Argo CD applications are defined as Application CRs that point to a path in the repo. We use the App-of-Apps pattern: a top-level "root" app contains Application CRs for everything else, so adding a new service is one PR that adds one file.

What runs in Argo, what doesn't #

In Argo CD: every Kubernetes resource (deployments, services, ingresses, configmaps, secrets via External Secrets, RBAC, network policies, monitoring config).

Not in Argo CD: cluster bootstrap (Karpenter, Argo CD itself, cluster-essential add-ons that need to exist before Argo can run). These are managed by Terraform.

The split: Terraform creates the cluster + Argo CD. Argo CD then manages everything inside the cluster. There's a small bootstrap dance but it only matters once per cluster.

How a deploy works now #

The flow:

Engineer makes a change in the app code, opens a PR.
CI builds the image, pushes to ECR with a SHA tag.
CI updates the deployment manifest in the GitOps repo (separate repo from app code) with the new image tag, opens a PR there.
The GitOps PR auto-merges if tests passed (we have a separate review path for infra changes).
Argo CD detects the change in the GitOps repo within ~3 minutes.
Argo CD applies the change to the cluster.
Argo CD reports healthy when readiness probes pass.

End-to-end: ~5-7 minutes for typical deploys. Slightly slower than kubectl-from-CI (which was 2-3 min).
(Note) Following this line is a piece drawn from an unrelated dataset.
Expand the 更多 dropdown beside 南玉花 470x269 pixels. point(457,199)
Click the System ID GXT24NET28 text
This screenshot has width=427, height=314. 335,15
The trade is worth it.

The "sync" semantics #

Argo CD has three states for an Application:

OutOfSync: cluster state differs from Git
Synced: cluster matches Git
Healthy: all resources report ready

Auto-sync vs manual sync is a per-app setting. Our rules:

Production apps: manual sync. The PR auto-merges in Git, but a human (or our automated promoter) clicks sync. This is our "deploy gate" — gives us a chance to look at what's about to change.
Staging apps: auto-sync. PR merges → Argo applies. No human in the loop.
Infrastructure: manual sync with self-heal disabled. Infra changes need human approval.

The "manual sync" for production turned out to be more useful than we expected. About once a month, an engineer notices something off in the diff before clicking sync (an unintended config change, a stale image tag) and we avoid an issue.

Self-heal: enabled but bounded #

selfHeal: true means Argo will revert any cluster-side change that diverges from Git. We turn this on for most apps.

yaml.yaml

syncPolicy:
  automated:
    prune: true
    selfHeal: true
  syncOptions:
    - CreateNamespace=true
    - ServerSideApply=true

The prune: true means resources removed from Git get deleted from the cluster. selfHeal: true means manual edits get reverted. Both are necessary for "Git is the source of truth."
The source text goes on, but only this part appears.